There could have been a reality in which Paul McCartney simply quit and disappeared in 1970. After the breakup of The Beatles, the artist genuinely wasn’t sure if he’d continue, but he did, reluctantly on McCartney, and joyously on Ram.

To understand Ram, you have to understand McCartney first. You also have to understand the breakdown of The Beatles, during which McCartney felt his oldest friends and closest confidantes turn on him.

“I said, ‘Well, this is like bloody Julius Caesar, and I’m being stabbed in the back,’” McCartney said when the rest of the band outvoted him to sign Allen Klein as their new manager. Having been warned about Klein’s corrupt nature, McCartney refused to let their music fall into his hands and likely be devalued into worthlessness.

“The only way for me to save The Beatles and Apple, and to release Get Back by Peter Jackson, which allowed us to release Anthology and all these great remasters of all the great Beatles records, was to sue the band,” McCartney told GQ in 2020. It worked and it was the right move in the long run, protecting the group’s legacy, but it obviously did some personal damage. By the time they split, amidst the context of these fights, McCartney felt like he had nothing – no friends and no will to be creative.

That’s why McCartney was made completely alone in his home studio. He told no one he was doing it and got no one involved. He basically just wanted to check and see if he could make music, having only ever done it in the context of The Beatles and alongside those people. It wasn’t a joyful process as much as it was simply an experiment with McCartney saying, “I was like a professor in his laboratory. Very simple [set-up], as basic as you can get.”
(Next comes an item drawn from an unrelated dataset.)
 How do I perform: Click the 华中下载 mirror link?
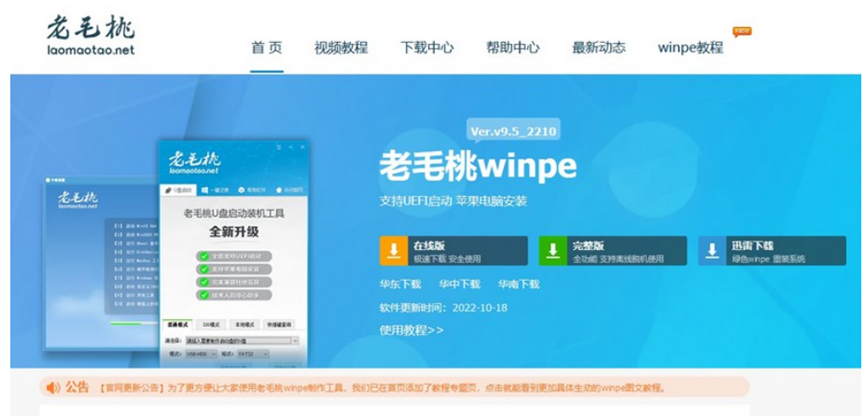[x=459, y=284]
Ram couldn’t be more different. While there would still be a while before McCartney started Wings, there’s the sense that the idea for it sparked right here, as he seemed to suddenly realise that he didn’t really want to be a solo artist. He wanted to be in a band.

That’s partly why the album is credited to Paul and Linda McCartney together, as they began collaborating and writing together. To make it even more proper, they also went out to a studio this time, leaving behind the comfort and seclusion of the McCartney home to instead fly to New York. The couple also enlisted a full rock band again, rather than Paul simply doing it alone.

Under the false guise of needing musicians for a TV jingle, they auditioned players, bringing in guitarists David Spinozza and Hugh McCracken, and the future Wings drummer Denny Seiwell. Then the album was made like that – a full band in a room together, playing it loud and capturing that energy on tape.

“If you ever get a block, just steamroll through it and fix it later,” McCartney told a journalist about the record, declaring like a mantra for moving onwards and upwards, or for pushing through hard times, “Ram on!” To him, the album represented that. With its bright coloured colour and infectiously fun energy, it’s an album that seems to come back to life and revive McCartney as a musician genuinely excited about what he was doing.